Un engaño que, por cierto, no se resuelve por medio de la jerarquía de funciones profesionales ni del poder dentro del sistema. Pretender u ostentar efectivamente un puesto de dirección no salva a uno de una praxis productiva estrecha y por ende ignorante de aquello que la sobrepasa, en tanto que el que dirige, dirige, cualitativamente hablando, tanto como un operario de una empresa de automoción dirige la tuerca, es decir, que aquel toma decisiones igualmente según el contexto productivo que lo engloba, y mejor las tomará cuanto mejor se atenga a dicho contexto, siendo ambos movidos mecánicamente por el mercado, del cual nadie es responsable dada la incomunicación recíproca de sus agentes.

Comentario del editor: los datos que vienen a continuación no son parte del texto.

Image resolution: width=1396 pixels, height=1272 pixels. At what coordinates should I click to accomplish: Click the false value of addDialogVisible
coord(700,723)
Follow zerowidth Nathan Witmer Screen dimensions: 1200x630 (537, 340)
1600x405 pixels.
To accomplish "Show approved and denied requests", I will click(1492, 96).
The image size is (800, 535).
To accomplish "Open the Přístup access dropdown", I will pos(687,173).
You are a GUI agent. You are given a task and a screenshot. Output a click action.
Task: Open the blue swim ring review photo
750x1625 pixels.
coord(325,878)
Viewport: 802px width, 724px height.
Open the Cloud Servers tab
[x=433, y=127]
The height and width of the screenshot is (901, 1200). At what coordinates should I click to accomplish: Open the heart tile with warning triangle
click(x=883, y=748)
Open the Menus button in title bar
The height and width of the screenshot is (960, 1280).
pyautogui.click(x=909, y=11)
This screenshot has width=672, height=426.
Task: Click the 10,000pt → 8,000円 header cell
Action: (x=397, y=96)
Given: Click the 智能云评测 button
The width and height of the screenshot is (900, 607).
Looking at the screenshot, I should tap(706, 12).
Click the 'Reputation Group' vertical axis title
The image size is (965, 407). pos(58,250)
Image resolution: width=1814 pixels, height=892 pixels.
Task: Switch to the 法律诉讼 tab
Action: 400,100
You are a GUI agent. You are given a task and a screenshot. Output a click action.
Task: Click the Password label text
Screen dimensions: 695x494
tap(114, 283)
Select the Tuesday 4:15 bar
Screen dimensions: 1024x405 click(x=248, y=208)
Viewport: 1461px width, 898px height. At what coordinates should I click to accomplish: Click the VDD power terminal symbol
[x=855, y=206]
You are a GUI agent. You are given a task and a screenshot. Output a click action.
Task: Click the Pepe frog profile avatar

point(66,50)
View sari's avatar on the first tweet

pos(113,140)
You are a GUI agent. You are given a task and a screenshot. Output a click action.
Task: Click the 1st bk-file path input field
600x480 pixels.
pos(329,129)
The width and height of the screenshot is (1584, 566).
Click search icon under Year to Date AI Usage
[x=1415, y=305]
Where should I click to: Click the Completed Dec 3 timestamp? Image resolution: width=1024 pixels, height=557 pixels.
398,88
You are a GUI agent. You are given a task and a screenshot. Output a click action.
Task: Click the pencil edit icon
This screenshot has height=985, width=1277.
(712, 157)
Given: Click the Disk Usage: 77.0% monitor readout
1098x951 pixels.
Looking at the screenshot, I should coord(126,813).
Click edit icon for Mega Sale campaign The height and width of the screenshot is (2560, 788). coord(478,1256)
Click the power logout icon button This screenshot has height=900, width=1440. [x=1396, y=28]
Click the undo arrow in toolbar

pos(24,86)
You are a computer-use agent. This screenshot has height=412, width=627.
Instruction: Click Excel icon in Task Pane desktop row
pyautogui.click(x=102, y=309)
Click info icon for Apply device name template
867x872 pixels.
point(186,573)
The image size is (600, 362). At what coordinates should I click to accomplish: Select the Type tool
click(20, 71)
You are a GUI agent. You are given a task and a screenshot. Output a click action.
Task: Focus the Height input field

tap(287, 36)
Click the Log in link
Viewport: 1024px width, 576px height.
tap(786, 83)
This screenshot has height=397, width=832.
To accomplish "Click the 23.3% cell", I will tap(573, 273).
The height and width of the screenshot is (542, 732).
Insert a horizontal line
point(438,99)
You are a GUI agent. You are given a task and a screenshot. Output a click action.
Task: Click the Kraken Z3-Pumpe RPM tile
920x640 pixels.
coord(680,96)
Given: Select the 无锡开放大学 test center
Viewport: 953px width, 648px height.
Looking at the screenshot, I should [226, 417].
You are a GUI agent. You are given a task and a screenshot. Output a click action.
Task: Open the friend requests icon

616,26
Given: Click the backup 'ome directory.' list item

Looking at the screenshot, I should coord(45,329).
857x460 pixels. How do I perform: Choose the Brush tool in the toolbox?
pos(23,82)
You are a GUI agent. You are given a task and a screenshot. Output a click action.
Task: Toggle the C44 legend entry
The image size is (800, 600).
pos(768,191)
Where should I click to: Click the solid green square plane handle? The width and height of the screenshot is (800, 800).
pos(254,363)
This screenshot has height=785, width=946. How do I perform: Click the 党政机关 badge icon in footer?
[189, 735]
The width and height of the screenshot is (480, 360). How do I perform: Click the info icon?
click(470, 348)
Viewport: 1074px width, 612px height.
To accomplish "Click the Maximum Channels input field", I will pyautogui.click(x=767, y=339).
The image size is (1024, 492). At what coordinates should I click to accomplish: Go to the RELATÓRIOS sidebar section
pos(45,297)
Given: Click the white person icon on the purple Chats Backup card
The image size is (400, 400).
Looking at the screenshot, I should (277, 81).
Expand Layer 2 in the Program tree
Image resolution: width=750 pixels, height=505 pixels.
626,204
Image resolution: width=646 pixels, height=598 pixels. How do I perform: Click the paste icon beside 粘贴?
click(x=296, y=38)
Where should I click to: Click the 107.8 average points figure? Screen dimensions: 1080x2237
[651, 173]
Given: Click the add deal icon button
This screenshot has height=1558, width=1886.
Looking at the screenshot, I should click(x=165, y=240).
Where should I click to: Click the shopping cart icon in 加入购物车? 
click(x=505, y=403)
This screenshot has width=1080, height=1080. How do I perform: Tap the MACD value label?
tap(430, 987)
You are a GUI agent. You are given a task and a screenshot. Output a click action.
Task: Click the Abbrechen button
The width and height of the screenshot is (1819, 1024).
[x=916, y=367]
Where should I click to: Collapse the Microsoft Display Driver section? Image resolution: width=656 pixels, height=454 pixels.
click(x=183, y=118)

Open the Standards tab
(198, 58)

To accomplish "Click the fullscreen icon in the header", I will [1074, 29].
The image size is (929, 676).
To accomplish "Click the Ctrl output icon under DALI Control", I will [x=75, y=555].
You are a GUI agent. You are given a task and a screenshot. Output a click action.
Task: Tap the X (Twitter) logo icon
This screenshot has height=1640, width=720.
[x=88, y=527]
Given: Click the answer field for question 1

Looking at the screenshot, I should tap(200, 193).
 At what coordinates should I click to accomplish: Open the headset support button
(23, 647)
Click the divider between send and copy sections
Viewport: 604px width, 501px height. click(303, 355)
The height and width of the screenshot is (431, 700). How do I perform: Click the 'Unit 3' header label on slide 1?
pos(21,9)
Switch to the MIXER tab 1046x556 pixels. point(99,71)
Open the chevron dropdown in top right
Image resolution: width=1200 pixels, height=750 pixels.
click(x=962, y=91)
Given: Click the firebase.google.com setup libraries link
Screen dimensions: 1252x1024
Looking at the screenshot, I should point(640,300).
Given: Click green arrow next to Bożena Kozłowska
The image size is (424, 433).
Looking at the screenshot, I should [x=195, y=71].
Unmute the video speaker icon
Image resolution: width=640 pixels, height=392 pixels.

Si hay, en relación a lo dicho, alguna distinción entre un directivo, en un sentido amplio de la palabra, y un trabajador, es que aquel debe no solo subordinarse del mismo modo al mercado, sino además parecer que cuenta con algún poder disruptivo que alimente la fe en que la empresa es, no por el trabajo sino por la “visión”, en realidad un panal de miel, una libertad verdadera asociada a la suma de ingenio y de poder.

En lo que hay, entonces, verdadera ambición y grandeza, es en sobrepasar toda función estrecha y particular, en perseguir una función de dirección al respecto de la producción en general, una función de dirección que en ningún caso puede ser prerrogativa exclusiva de nadie, sino universal, en tanto que, siendo que la producción es producción de cosas para el consumo humano, es que son todos y cada uno de los seres humanos los que en virtud de lo dicho tendrían que progresar en su participación consciente, tal y como en su momento el más miserable de los campesinos salió de la provincia, de la tutela del señor y del obispo, para incorporarse a un parlamento de pretensiones omnímodas.